Aquiles asintió gravemente. Puesto que la cuestión se había decidido y se había pronunciado el juramento, parecía resignado.

– ¿Vas a responderme de una vez? -inquirió una vez más-. ¿Cuánto tiempo?

– Hasta el último momento -dijo Ulises-. Héctor debe estar absolutamente convencido de que no puede perder y su padre debe sentir lo mismo. ¡Tensa la soga, Aquiles, ténsala hasta que tengan que ahogarse con ella! Los mirmidones entrarán en acción antes que tú mismo. -Respiró profundamente-. Nadie puede predecir qué sucederá en el transcurso de la batalla, ni siquiera yo, pero algunas cosas son bastante seguras. Por ejemplo, que sin ti y los mirmidones nos veremos recluidos dentro de nuestro campamento. Que Héctor se abrirá paso entre nuestro muro defensivo y se infiltrará entre nuestras naves. Puedo contribuir en parte a los acontecimientos utilizando a algunos de mis espías entre nuestras tropas. Por ejemplo, provocando una situación de pánico que conduzca a la retirada. De ti dependerá decidir exactamente cuándo ha llegado el momento adecuado de intervenir, pero no regreses tú mismo a la batalla. Deja que Patroclo dirija a los mirmidones. De ese modo parecerá que tú sigues obstinado en no intervenir. Ellos conocen los oráculos, Aquiles, saben que no podemos vencerlos si no luchas con nosotros. ¡De modo que tensa la soga! ¡No regreses al campo de batalla hasta el último momento!

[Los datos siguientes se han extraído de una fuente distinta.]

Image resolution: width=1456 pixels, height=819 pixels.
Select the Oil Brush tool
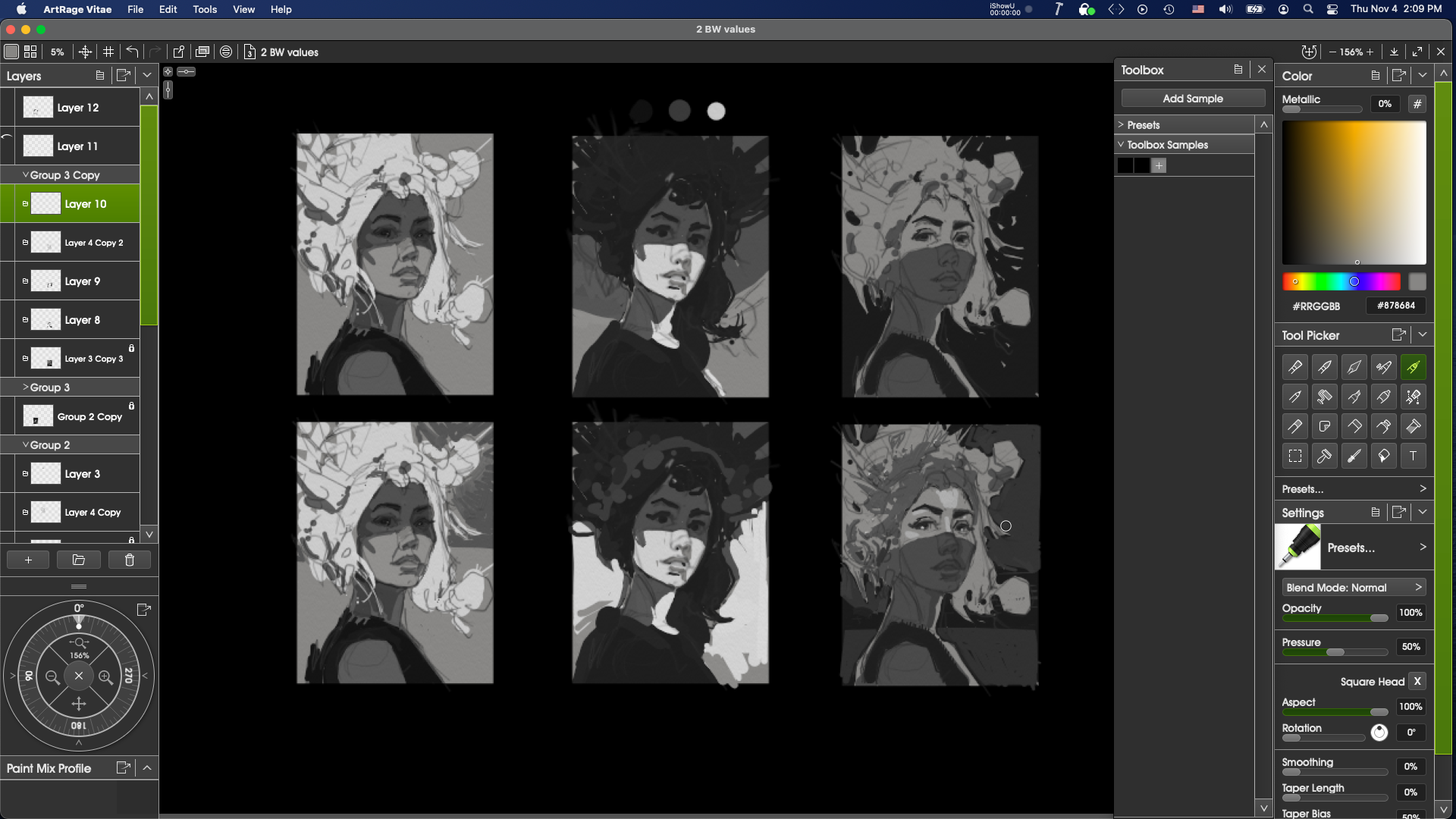tap(1294, 366)
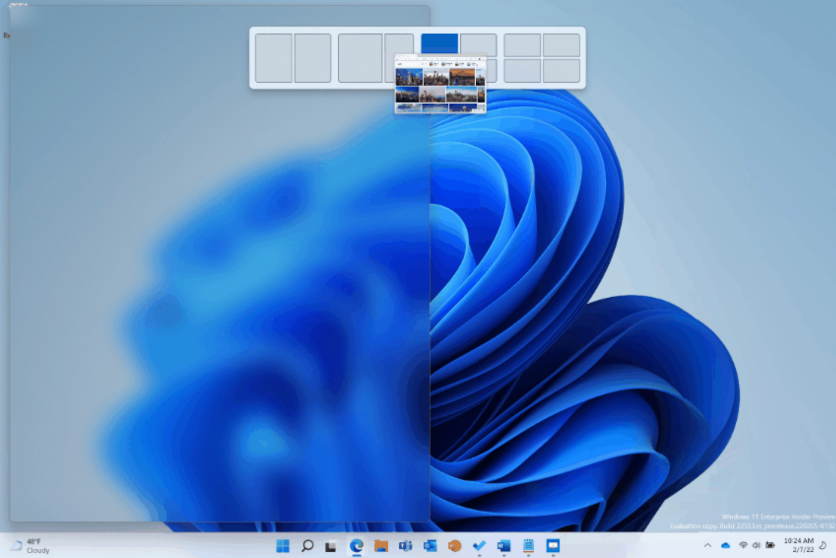Pick top-right quadrant of four-grid snap layout
Viewport: 836px width, 558px height.
coord(561,45)
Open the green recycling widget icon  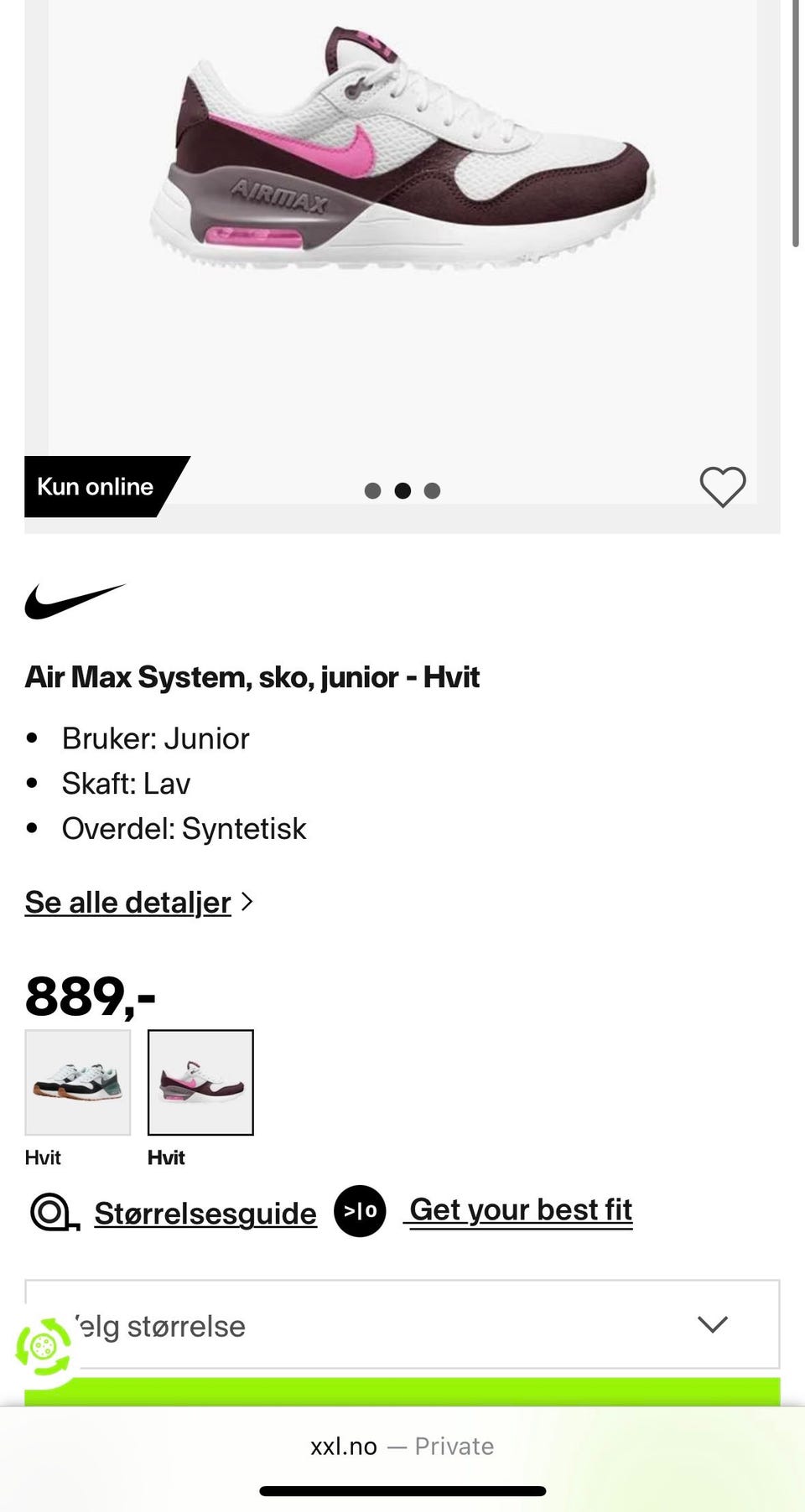click(43, 1347)
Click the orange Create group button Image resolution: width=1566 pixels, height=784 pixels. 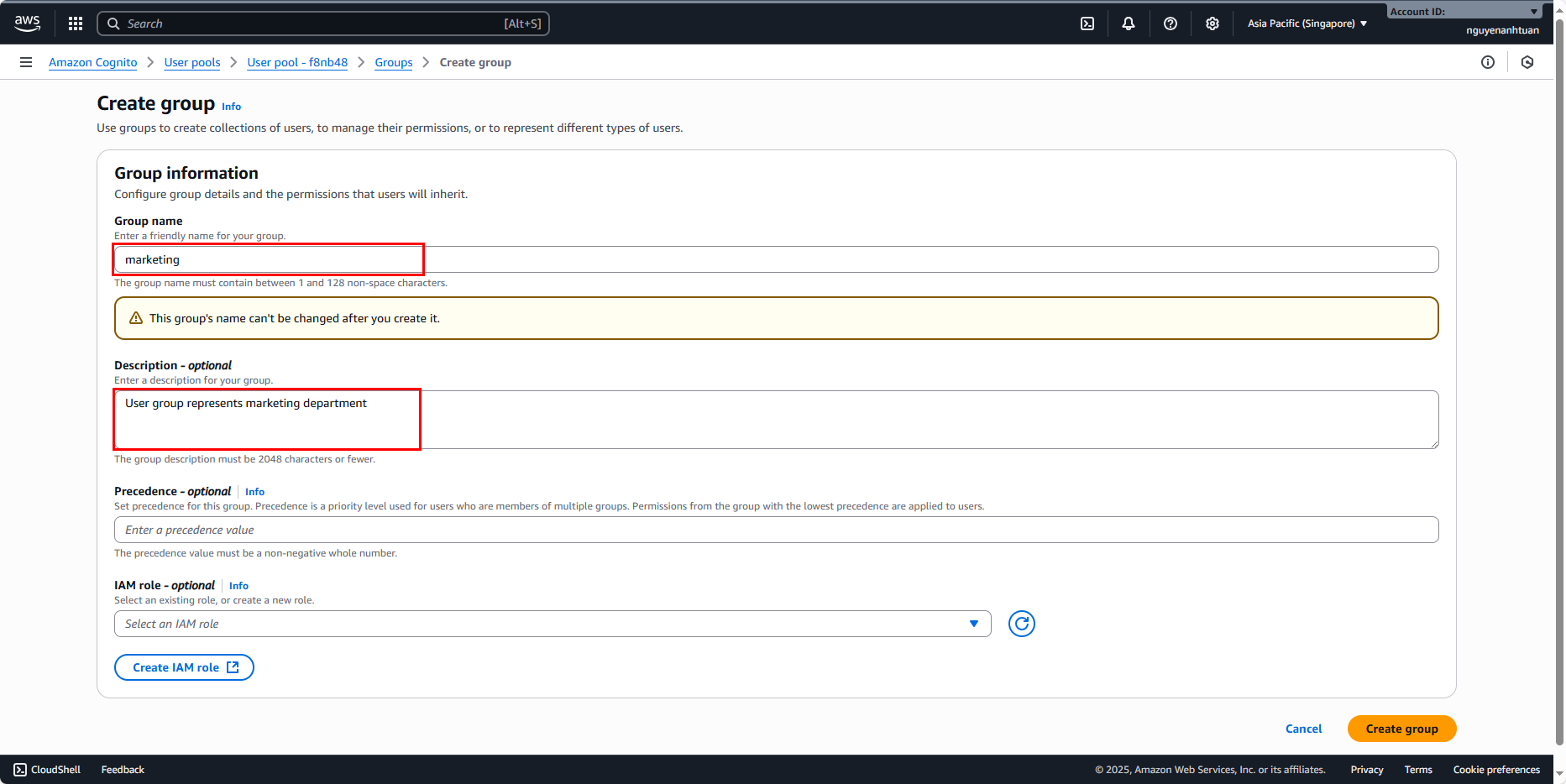[x=1401, y=729]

Y tras aquellas palabras pareció que no había nada más que decir. Idomeneo se levantó y se plantó ante mí poniendo los ojos en blanco; nadie mejor que él comprendía cuán duro sería para un micénico dejarse injuriar de tal modo. Néstor nos dirigió a todos su tierna sonrisa, era evidente que estaba al corriente de todo mucho antes de aquella sesión matinal. Al igual que Diomedes, que sonreía francamente ante la perspectiva de que otros se pusieran en ridículo.

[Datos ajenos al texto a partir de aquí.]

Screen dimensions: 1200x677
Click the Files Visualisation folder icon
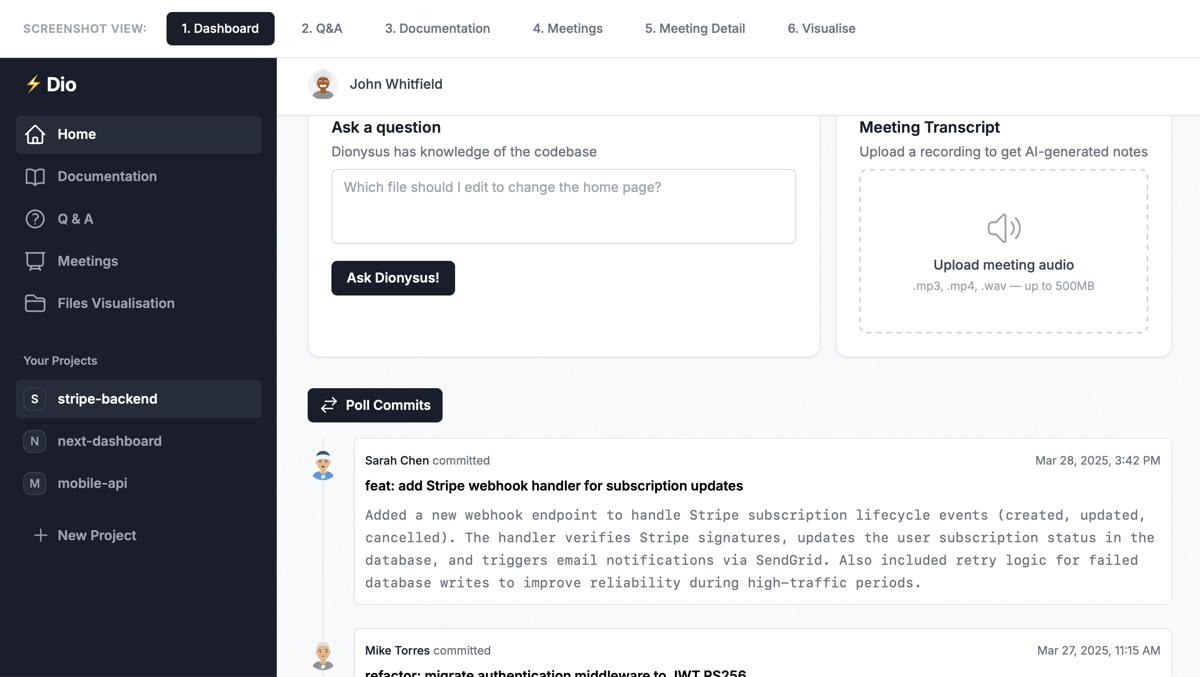pos(34,302)
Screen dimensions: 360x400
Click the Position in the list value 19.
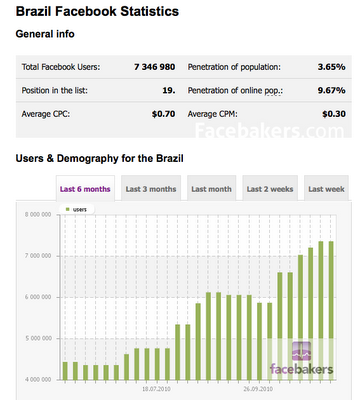(x=169, y=91)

– ¿Puedo dar un breve consejo? -dijo entonces Menelao.

– ¡Desde luego! -dijo Ulises cordialmente-. ¡Cuando gustes!

– Dejad que Calcante entre en el secreto. Si lo sabe, vuestras dificultades se verán reducidas.

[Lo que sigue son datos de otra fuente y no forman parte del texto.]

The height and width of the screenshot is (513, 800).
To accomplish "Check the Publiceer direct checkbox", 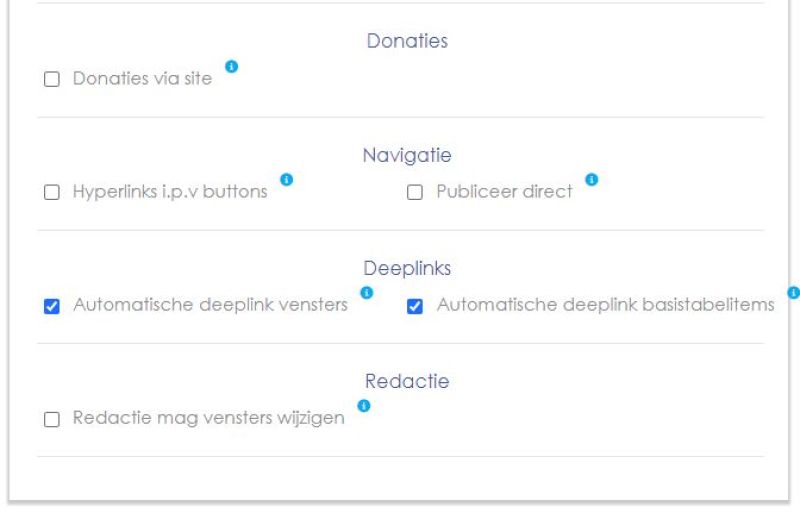I will click(415, 192).
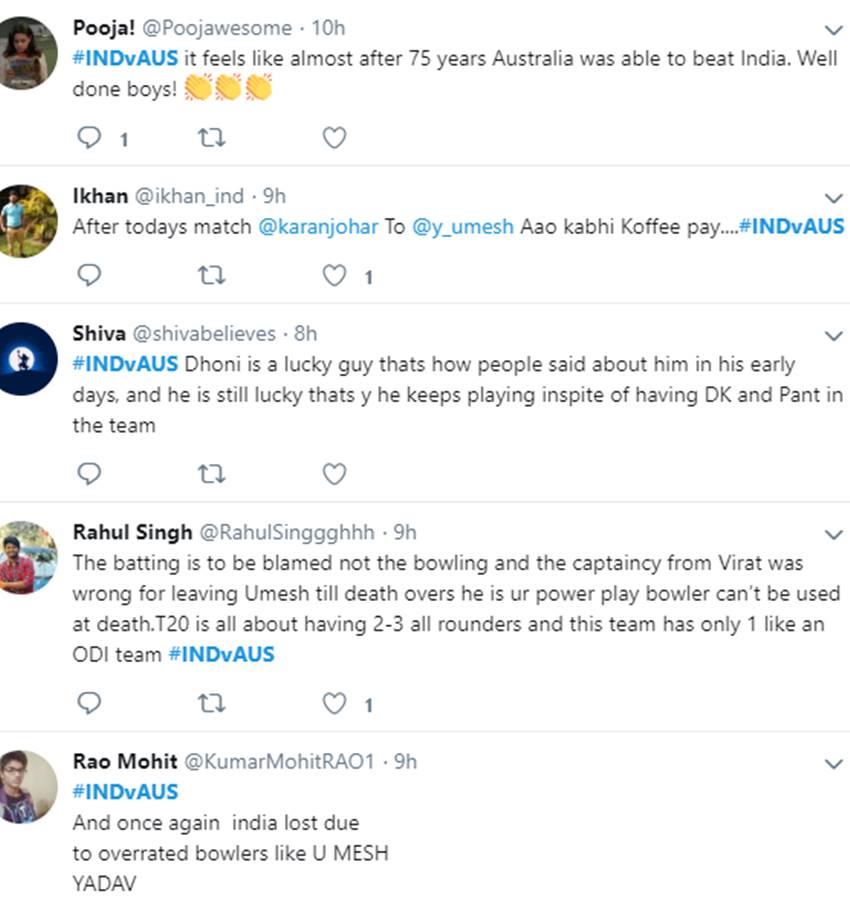Viewport: 850px width, 905px height.
Task: Reply to Pooja's tweet
Action: point(90,138)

Ulises se golpeó la mano con el puño.

– ¡No, de ningún modo! ¡Ese hombre es troyano! No se debe depositar la confianza en un hombre nacido de una mujer enemiga en un país contrario cuando se lucha en su propia tierra y con probabilidades de vencer.

– Tienes razón, Ulises -dijo Aquiles.

No hice comentario alguno, pero me sorprendí. Durante años yo había defendido a Calcante, pero algo había cambiado en mi interior aquella mañana, algo que ignoraba por completo. El hombre había sido origen de cosas que habían causado mucho daño. Él fue quien me obligó a sacrificar a mi propia hija y, por consiguiente, el causante de la disensión con Aquiles. Si realmente no se debía confiar en él, sería evidente el día en que me peleara con Aquiles. Pese a su forzada inexpresión, denunciaría su placer interno en el rostro si realmente lo sentía. Después de tantos años había llegado a conocerlo.

– ¡Estamos embarcados en ello, Agamenón! -exclamó Menelao desde la puerta con voz quejumbrosa-. ¿Nos autorizas ya a salir?